Hundreds of threatened native fish have been rescued from a Gordonton stream during a drain clearance operation.
All up some 1.3 kilometres of the Komakorau Stream tributary were cleared, and 227 fish were recovered and returned to the main stream. Just over three quarters were giant kokopu, a species listed as at risk by the Department of Conservation. Other than eels they are New Zealand’s largest native freshwater fish, and have been known to grow to more than 2kg.
Other species found in the stream included banded kokopu, longfin and shortfin eels, half a dozen inanga and one common smelt. No introduced fish were found.
Waikato Regional Council freshwater ecologist Mike Lake, who took part in the work, said giant kokopu were one of six native fish species that make up whitebait. “They are found in lowland streams but do not have a very wide distribution compared to other native fish.

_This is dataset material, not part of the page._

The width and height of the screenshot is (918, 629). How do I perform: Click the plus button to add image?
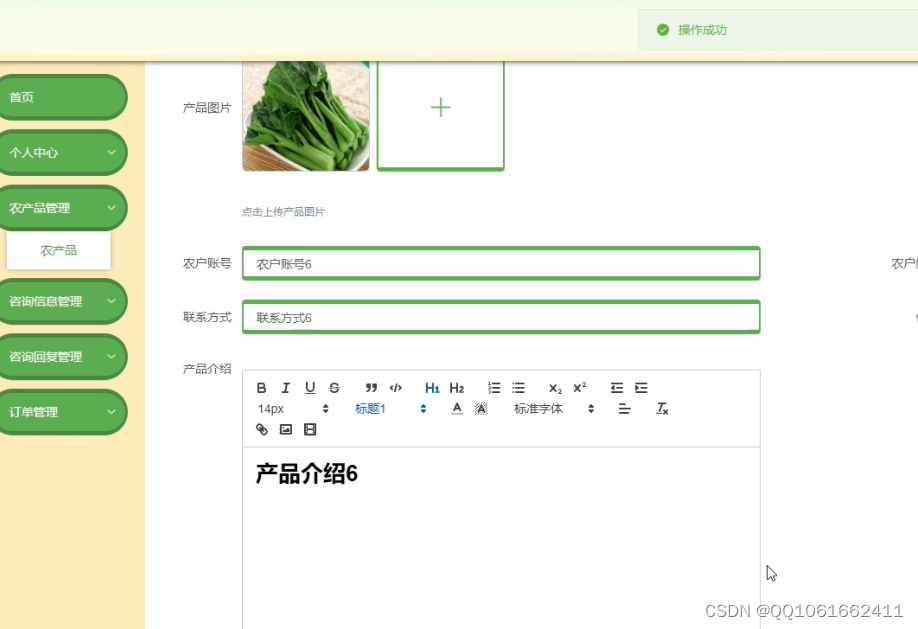pyautogui.click(x=440, y=107)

Interestingly, the Komakorau Stream catchment appears to support good numbers of this unique species,” he said.
“Giant kokopu are known to be very sensitive to the disturbance caused by mechanical excavators taking out sediment. So staff followed behind the excavator scooping the fish out of the stream as they struggled at the surface. After being held for a while in a large tank the fish were then released back into the stream again when the water quality had improved. Eels were not removed because they can tolerate very poor water quality for short periods of time.”
The Gordonton operation followed a fish survey carried out in December which confirmed the presence of giant kokopu and longfin eels, both species listed as at risk.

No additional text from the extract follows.